Quoted passage:
Saturday, May 29, 2010

'BROWNEST CUT’ WON’T BE RESTORED

CALIFORNIA FOCUS
FOR RELEASE: FRIDAY, JUNE 11, 2010 OR THEREAFTER

BY THOMAS D. ELIAS
"'BROWNEST CUT’ WON’T BE RESTORED"

It may not have been the unkindest cut made last year by Gov. Arnold Schwarzenegger as he blue-penciled more than $500 million from the state budget before signing, and it may also not have been the most inefficient or deadly one.

But lopping $27.8 million from the Williamson Act program that has long preserved agricultural lands and leaving it with a token $1,000 was surely the brownest cut of all.

One more thing is also for sure: There is no way state legislators will seriously attempt to restore that money as they haggle over this year’s financial plan – not when they are struggling to reduce the budget by about $19 billion beyond the huge cuts of 2009.

Last year’s action once and for all should have put the lie to Schwarzenegger’s bluster about being the world’s greenest public official. But somehow the master showman and muscleman has managed to retain that image in spite of decimating the world’s largest single anti-greenhouse gas program.

That’s exactly what the Williamson Act has been.

This 44-year-old program, named for John Williamson, a 1960s-era legislator from Kern County, long gave farmers a property tax break if they pledged to keep their land in agriculture for 10 to 20 years. Williamson Act contracts now protect about 16.4 million acres of farm and ranch land from development, helping maintain the state’s standing as the world leader in farming.

Here’s what it has to do with being green: A Purdue University study seven years ago found that every acre of farmland in that university’s state of Indiana pulls about 0.107 tons of carbon dioxide (CO2) from the air each year (http://www.agry.purdue.edu/soils/Csequest.PDF). That’s for all types of farmland, including grazing land, vineyards, rice fields, cotton fields, orchards and more.

That’s a lowball figure, of course, because it’s based on lands that feature no green leaves or blades of grass to remove carbon from the air during winters. But even under those conditions, the math works out to a minimum of 1.754 million tons of carbon absorbed yearly by those 16.4 million Williamson Act acres. Or 3.5 billion pounds. Nothing contemplated anywhere involves more than a small fraction of those amounts.

Even skeptics who question that most global warming is caused by humans can’t doubt the act has helped constrain both natural and man-made CO2 proliferation.

Schwarzenegger knew all this before he made his cut. He was given the numbers during a 2007 press conference after his press secretary admitted the governor and his staff knew nothing of the Williamson Act’s climate-change relevance. That was just after Schwarzenegger first tried to dump the program, only to see it temporarily reinstated by the Legislature.

Problem set:
#1 Answer these questions from the Williamson Act column:
(a) How much did the governor cut from the Williamson Act program, and how much did he leave it?
(b) How many acres of farm and ranch land do Williamson Act contracts now protect?
(c) In what year was the governor given the numbers at a press conference?
#2 List every type of farmland that the Williamson Act column names as included in the Purdue University figure.

Data excerpt:
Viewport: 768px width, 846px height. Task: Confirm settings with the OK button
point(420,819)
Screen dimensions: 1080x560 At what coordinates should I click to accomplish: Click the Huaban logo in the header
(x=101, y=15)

Per-task answers:
#1
(a) He cut $27.8 million and left it $1,000.
(b) About 16.4 million acres.
(c) 2007.

#2 Grazing land, vineyards, rice fields, cotton fields, orchards